Data for review Block Start

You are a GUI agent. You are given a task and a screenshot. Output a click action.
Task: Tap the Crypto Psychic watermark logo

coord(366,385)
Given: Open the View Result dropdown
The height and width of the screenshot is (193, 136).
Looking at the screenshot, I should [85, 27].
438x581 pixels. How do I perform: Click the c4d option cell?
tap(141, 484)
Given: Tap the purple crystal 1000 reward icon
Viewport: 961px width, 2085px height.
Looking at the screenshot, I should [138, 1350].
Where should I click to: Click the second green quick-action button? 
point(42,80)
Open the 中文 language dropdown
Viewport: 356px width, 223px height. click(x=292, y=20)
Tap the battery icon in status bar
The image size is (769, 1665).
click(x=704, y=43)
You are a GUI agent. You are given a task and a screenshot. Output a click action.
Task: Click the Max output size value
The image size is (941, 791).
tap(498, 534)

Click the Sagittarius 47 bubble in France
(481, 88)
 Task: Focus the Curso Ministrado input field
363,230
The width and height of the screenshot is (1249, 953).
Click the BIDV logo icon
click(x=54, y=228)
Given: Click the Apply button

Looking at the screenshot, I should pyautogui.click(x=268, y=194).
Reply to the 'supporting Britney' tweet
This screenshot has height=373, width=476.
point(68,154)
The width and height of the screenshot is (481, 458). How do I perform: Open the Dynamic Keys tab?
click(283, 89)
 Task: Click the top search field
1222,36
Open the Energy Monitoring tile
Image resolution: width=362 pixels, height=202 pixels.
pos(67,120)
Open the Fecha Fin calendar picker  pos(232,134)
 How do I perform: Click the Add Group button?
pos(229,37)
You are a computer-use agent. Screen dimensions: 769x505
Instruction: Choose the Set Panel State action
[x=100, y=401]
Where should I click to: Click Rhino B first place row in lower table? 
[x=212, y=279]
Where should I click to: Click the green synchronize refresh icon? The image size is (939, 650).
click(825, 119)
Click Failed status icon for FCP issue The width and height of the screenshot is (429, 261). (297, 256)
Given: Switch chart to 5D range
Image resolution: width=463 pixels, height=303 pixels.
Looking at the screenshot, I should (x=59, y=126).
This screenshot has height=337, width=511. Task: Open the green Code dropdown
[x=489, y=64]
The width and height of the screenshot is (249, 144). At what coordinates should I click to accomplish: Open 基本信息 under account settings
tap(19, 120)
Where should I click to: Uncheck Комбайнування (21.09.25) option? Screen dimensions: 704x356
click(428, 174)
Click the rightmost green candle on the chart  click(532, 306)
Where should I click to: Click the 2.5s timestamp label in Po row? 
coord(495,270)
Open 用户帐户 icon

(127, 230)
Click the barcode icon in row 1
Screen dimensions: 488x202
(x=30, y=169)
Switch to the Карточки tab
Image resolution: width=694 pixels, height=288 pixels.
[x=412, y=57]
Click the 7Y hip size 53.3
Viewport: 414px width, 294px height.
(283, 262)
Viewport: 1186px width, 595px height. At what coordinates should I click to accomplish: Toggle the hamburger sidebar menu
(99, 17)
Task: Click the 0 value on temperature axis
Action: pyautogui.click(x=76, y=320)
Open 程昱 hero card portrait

Data for review Block End

## Goal of the exercise
Each line above where the word "chart" occurs should be copied out.

## Finished task
Given: Switch chart to 5D range
Click the rightmost green candle on the chart  click(532, 306)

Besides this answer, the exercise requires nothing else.